Excerpt:
▼▼▼
Emotionally mature people have a solid grasp of how they feel.
They know how to identify and express their emotions in a healthy way, as well as empathize and understand the feelings of others.
This makes them quite the catch.
Not only that, but people with emotional maturity naturally avoid these 9 relationship mistakes.
Are you one of them?
1) Staying emotionally unavailable
Ever dated someone who got annoyed whenever the pesky topic of “feelings” came up?
Instead of connecting with you on an emotional level, they made a dismissive comment and retreated to their impenetrable shell.
Well, there’s a good chance that person was emotionally unavailable.
While everyone can have difficulty opening up now and then, people with emotional maturity are better equipped to do so.
They can successfully identify their emotions and recognize their triggers.
This self-awareness allows them to express their feelings and needs to their partners, creating a foundation for open communication.
Additionally, they are more comfortable with being vulnerable, which encourages their partners to reciprocate.
▲▲▲
Listing:
▼▼▼
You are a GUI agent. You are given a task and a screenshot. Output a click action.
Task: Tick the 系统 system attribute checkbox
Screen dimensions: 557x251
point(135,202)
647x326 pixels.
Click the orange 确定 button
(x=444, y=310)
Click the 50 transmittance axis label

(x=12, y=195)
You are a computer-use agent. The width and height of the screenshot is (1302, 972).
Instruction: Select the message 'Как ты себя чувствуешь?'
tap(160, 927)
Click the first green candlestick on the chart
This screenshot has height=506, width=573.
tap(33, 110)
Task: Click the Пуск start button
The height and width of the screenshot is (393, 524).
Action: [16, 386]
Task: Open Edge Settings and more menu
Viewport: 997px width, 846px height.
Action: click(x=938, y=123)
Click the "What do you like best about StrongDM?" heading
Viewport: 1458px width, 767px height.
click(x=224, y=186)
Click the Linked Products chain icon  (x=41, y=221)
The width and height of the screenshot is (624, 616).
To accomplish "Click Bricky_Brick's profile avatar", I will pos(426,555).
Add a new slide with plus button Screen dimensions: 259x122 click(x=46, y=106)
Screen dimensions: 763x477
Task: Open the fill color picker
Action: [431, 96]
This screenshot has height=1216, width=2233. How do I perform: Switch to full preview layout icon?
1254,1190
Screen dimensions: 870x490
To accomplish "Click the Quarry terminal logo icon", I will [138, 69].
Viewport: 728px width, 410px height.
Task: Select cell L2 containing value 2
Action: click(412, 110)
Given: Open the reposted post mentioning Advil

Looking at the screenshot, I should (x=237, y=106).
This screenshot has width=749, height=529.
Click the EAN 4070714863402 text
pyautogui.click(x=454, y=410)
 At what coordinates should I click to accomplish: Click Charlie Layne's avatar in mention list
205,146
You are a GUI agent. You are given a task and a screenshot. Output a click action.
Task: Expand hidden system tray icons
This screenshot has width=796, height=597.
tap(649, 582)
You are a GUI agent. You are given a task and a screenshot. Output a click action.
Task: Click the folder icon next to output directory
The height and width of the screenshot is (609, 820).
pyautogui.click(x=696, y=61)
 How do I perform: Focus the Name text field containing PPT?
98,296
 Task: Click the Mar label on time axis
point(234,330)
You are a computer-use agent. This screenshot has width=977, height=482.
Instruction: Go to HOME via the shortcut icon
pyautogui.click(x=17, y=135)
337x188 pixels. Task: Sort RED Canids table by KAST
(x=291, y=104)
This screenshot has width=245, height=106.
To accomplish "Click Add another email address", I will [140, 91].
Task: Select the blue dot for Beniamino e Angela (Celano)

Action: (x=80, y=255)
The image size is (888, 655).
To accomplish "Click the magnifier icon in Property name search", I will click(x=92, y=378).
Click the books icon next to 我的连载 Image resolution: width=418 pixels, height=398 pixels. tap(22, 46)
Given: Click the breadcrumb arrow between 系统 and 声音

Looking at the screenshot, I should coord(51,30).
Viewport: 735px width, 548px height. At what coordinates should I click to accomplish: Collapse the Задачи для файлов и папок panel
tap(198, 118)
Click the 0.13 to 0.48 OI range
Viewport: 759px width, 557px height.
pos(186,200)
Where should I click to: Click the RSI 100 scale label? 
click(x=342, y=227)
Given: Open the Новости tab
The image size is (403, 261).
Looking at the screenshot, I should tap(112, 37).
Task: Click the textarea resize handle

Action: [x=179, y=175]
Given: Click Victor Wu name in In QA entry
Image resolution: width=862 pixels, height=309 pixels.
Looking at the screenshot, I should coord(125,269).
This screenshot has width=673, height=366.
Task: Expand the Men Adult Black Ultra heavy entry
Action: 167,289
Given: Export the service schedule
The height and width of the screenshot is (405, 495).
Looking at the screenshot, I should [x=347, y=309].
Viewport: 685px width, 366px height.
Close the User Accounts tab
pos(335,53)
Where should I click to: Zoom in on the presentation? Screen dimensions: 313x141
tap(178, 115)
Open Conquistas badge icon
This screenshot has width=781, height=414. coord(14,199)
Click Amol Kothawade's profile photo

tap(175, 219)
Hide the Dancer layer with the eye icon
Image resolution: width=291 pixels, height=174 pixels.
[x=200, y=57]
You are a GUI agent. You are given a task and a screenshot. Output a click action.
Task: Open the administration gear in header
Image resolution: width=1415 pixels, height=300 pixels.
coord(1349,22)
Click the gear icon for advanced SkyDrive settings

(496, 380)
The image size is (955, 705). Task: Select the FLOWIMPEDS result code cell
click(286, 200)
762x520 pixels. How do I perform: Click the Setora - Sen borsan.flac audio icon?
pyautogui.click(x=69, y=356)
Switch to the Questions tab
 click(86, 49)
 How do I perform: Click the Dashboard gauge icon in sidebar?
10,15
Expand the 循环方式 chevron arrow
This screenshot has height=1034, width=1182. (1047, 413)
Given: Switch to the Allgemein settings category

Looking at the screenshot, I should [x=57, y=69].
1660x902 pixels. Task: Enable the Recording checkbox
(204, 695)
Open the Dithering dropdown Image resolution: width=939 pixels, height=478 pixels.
▲▲▲
Directions for this task: Extend the article on emotional maturity and relationship mistakes, picking up right after its last sentence.

Exercise response:
In contrast, someone who lacks emotional maturity may feel the need to isolate whenever they experience a strong feeling.
They have trouble talking about what’s going on inside, so they also come across as distant when emotional topics come up.
Establishing emotional intimacy with someone like this is challenging, to say the least.
2) Creating drama
People with emotional maturity are skilled at regulating their emotions and recognizing what others are feeling at any given time.
This helps them approach disagreements in a constructive manner and avoid unnecessary relationship drama.
Emotionally immature people, in contrast, find it tricky to manage their emotions and communicate effectively.
These shortcomings can cause them to lash out in a disruptive or attention-seeking way:
- They overreact to minor issues, blowing them out of proportion
- They portray themselves as victims in order to elicit sympathy from their partner
- They act impulsively, without considering the consequences
- They have mood swings, making it difficult for their partner to predict their reactions
- They get super-clingy, demanding to know what you’re doing all the time
For people who lack emotional maturity, drama acts as a distraction.
Since they’re not particularly keen to self-reflect, it gives them something external to focus on.
3) Holding grudges
Someone who is emotionally mature doesn’t waste energy and time holding grudges.
If you wrong them, they speak up about how you made them feel rather than build resentment.
They understand that holding grudges has a negative impact on the relationship, especially in the long run.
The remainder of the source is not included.